By the beginning of the Permian, CO2 levels decreased to 100 ± 80 ppm. Orbital cycles operates then as they do now, so there were almost certainly swings in CO2 above and below 100 ppm (the proxy evidence had sufficient resolution to show orbital variations between 308 and 301 million years ago, but it was not sufficient for this between 298 and 297 million years ago). Glaciation likely reached its maximum during the early Permian.[5][6][7][8] At this time there were no C4 plants (the first evidence for the C4 pathway comes from about 35 million years ago). While we can't say by how much these C3 plants were stressed, they obviously did not go extinct. Certainly adaptations occurred to allow plants to survive low CO2 levels, and photosynthesis did not stop. We know this because C3 plant life continues to exist today.

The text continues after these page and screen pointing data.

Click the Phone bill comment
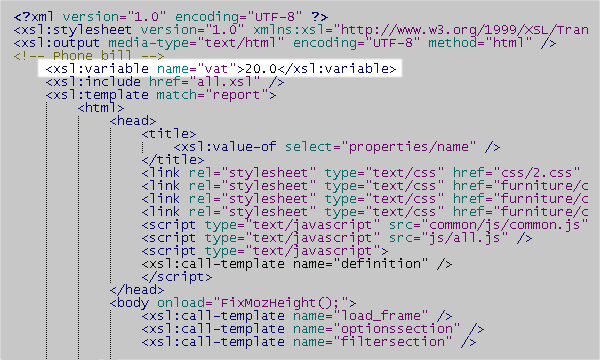This screenshot has width=600, height=360. (89, 56)
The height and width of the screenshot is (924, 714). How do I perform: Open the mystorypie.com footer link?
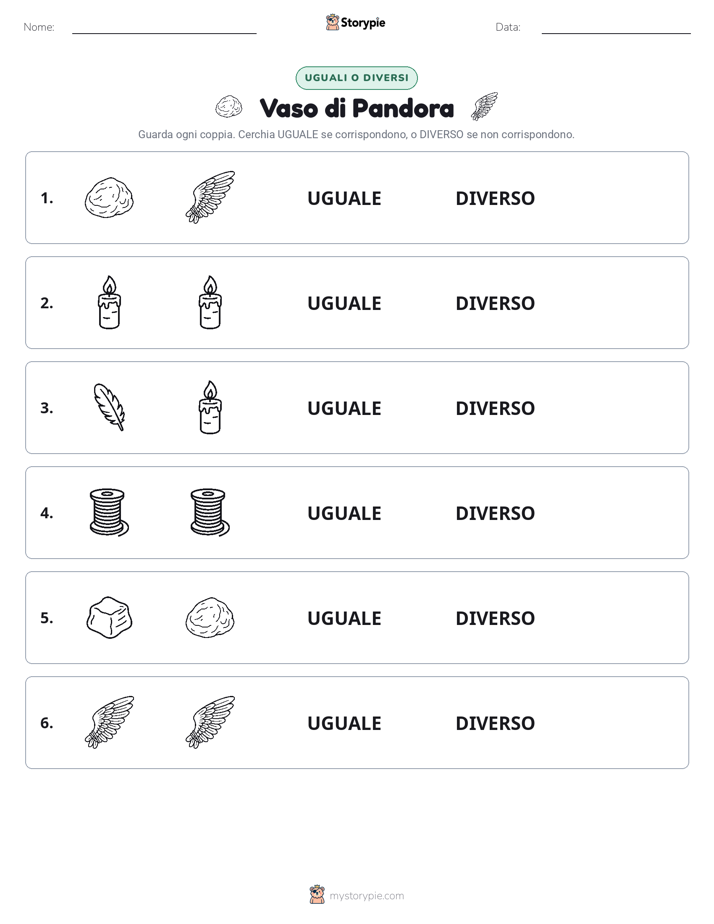pyautogui.click(x=366, y=896)
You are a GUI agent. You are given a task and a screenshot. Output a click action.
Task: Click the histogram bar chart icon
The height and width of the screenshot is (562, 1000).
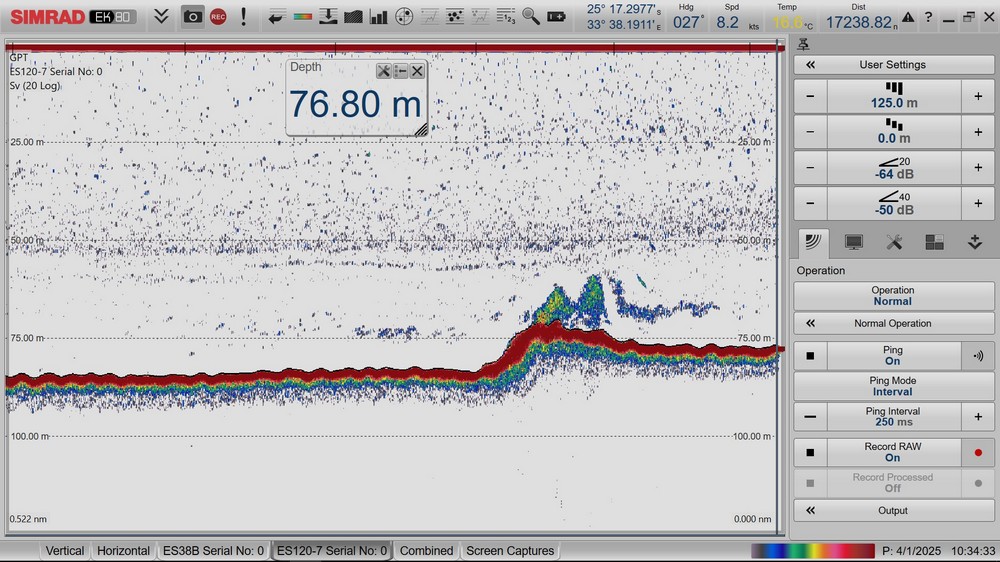379,17
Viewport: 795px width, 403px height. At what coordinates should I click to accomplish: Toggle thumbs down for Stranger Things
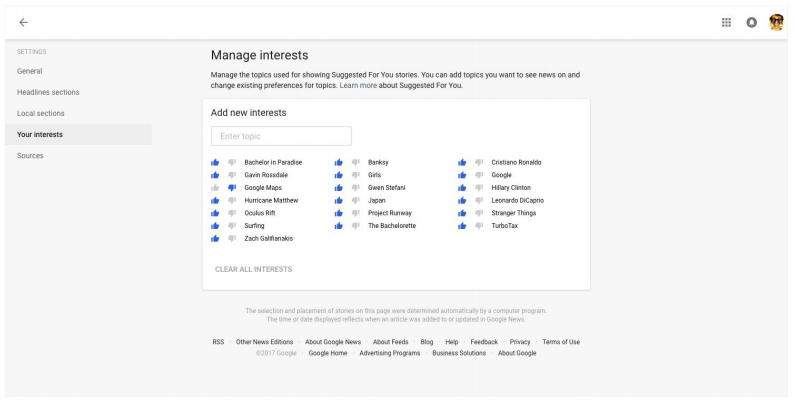point(479,213)
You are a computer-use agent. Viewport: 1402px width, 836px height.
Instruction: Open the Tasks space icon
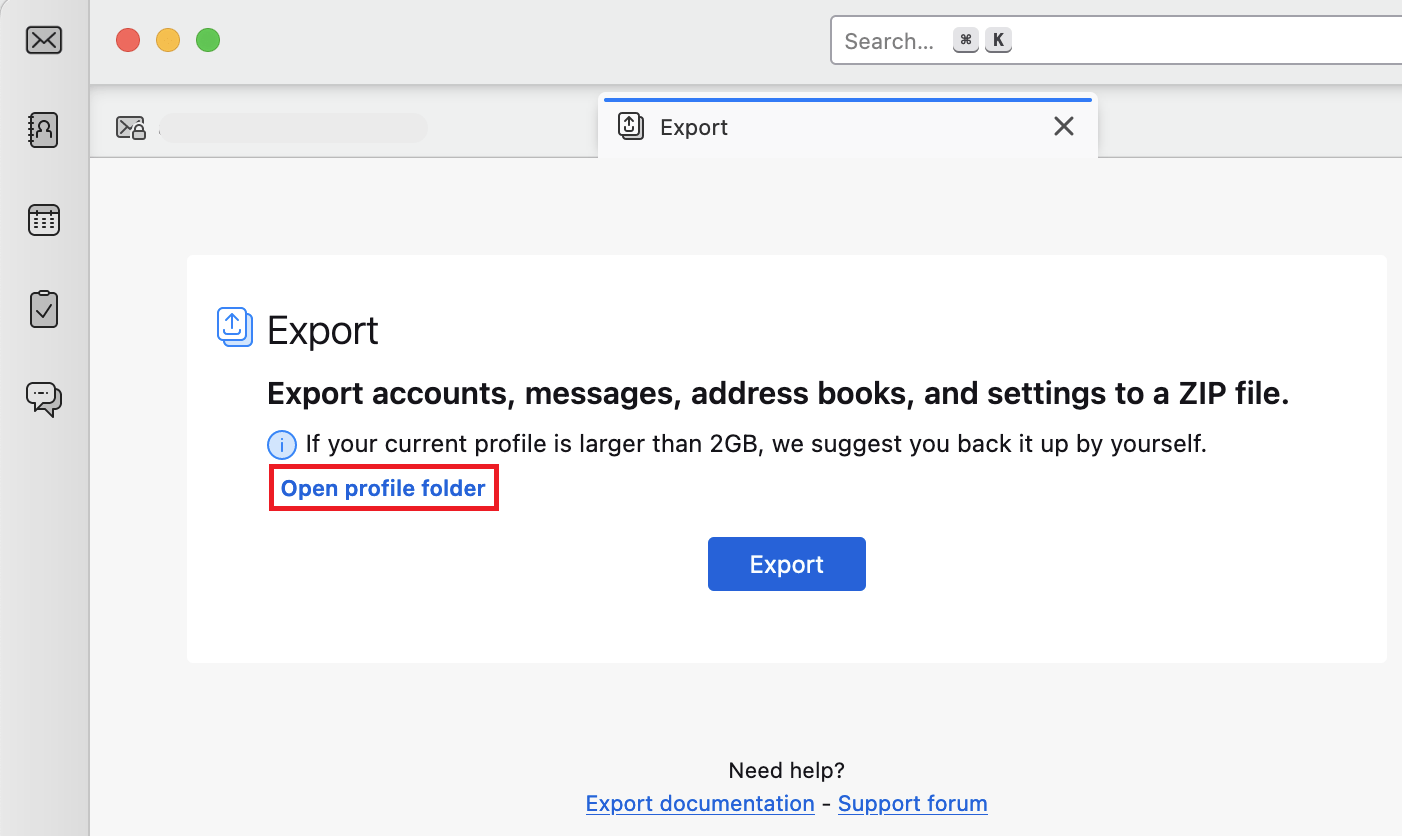[x=44, y=309]
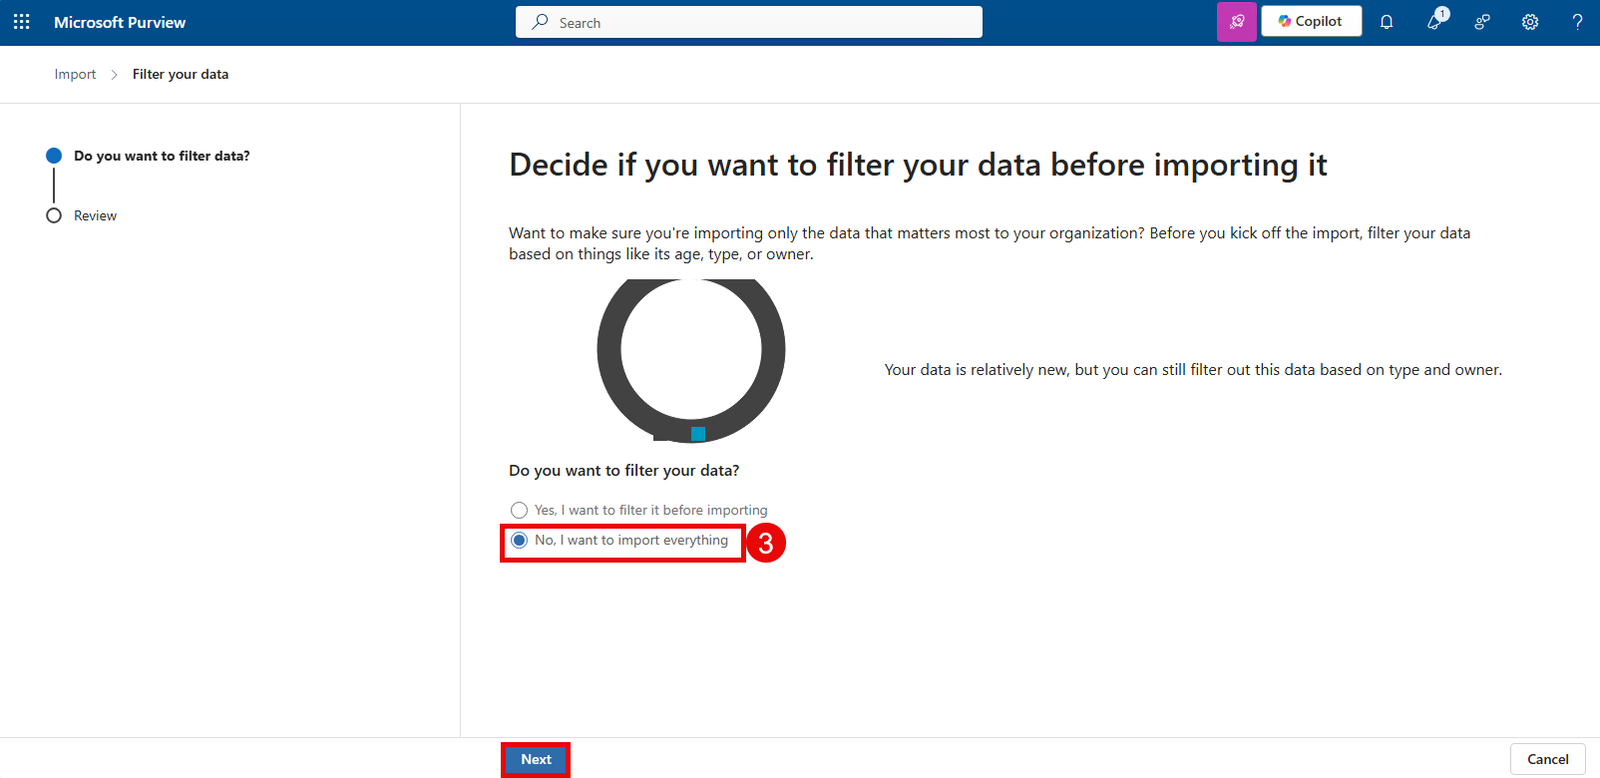The height and width of the screenshot is (778, 1600).
Task: Open Copilot
Action: click(x=1311, y=21)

This is clear evidence that the Earth spent about 1 million years at least periodically below the so-called C3 plant "line of peril" (140 ppm CO2), and the CWG has again not done their homework. To be clear, I'm not suggesting that 100 ppm CO2 would be a good thing, but the suggestion that 140 ppm CO2 would cause C3 plant life "imperiled" is not supported by evidence. Instead, this appears to be an alarmist rhetorical tactic to feed into the contrarian notion that increasing CO2 is a net benefit for humanity. 

Reference:

[1] Gerhart, L. M., and Ward, J. K. (2010). Plant responses to low [CO₂] of the past. New Phytologist, 188,674–695. https://nph.onlinelibrary.wiley.com/doi/pdf/10.1111/j.1469-8137.2010.03441.x

[2] Ward, J., Antonovics, J., Thomas, R. et al. Is atmospheric CO2 a selective agent on model C3 annuals?. Oecologia 123, 330–341 (2000). https://doi.org/10.1007/s004420051019

[3] Ward, Joy K., and John K. Kelly. "Scaling up evolutionary responses to elevated CO2: lessons from Arabidopsis." Ecology letters 7.5 (2004): 427-440. https://doi.org/10.1111/j.1461-0248.2004.00589.x

[4] Dippery, J. K., Tissue, D. T., Thomas, R. B., & Strain, B. R. (1995). Effects of low and elevated CO2 on C3 and C4 annuals. Oecologia, 101(1), 13–20. doi:10.1007/bf00328894.
https://link.springer.com/article/10.1007/BF00328894

[5] Georg Feulner. Coal formation and global glaciation. Proceedings of the National Academy of Sciences Oct 2017, 114 (43) 11333-11337; DOI: 10.1073/pnas.1712062114. https://www.pnas.org/content/114/43/11333

[6] Montañez et al 2016 finds that the low CO2 values correlate with a global eustatic fall and the apex of glaciation during the time period. Montañez, I., McElwain, J., Poulsen, C. et al. Climate, pCO2 and terrestrial carbon cycle linkages during late Palaeozoic glacial–interglacial cycles. Nature Geosci 9, 824–828 (2016). https://doi.org/10.1038/ngeo2822

[7] The estimates in the 2016 study are revised from his earlier estimates, which can be found in Montañez et al 2007. Montanez, I. P., Tabor, N. J., Niemeier, D., DiMichele, W. A., Frank, T. D., Fielding, C. R., … Rygel, M. C. (2007). CO2-Forced Climate and Vegetation Instability During Late Paleozoic Deglaciation. Science, 315(5808), 87–91. doi:10.1126/science.1134207

[8] Breeker wrote a computer program that allowed for more accurate estimates of atmospheric CO2 levels from the proxy data that Montañez used in his 2007 paper. Breecker, D. O. (2013), Quantifying and understanding the uncertainty of atmospheric CO2 concentrations determined from calcic paleosols, Geochem. Geophys. Geosyst., 14, 3210–3220, doi:10.1002/ggge.20189.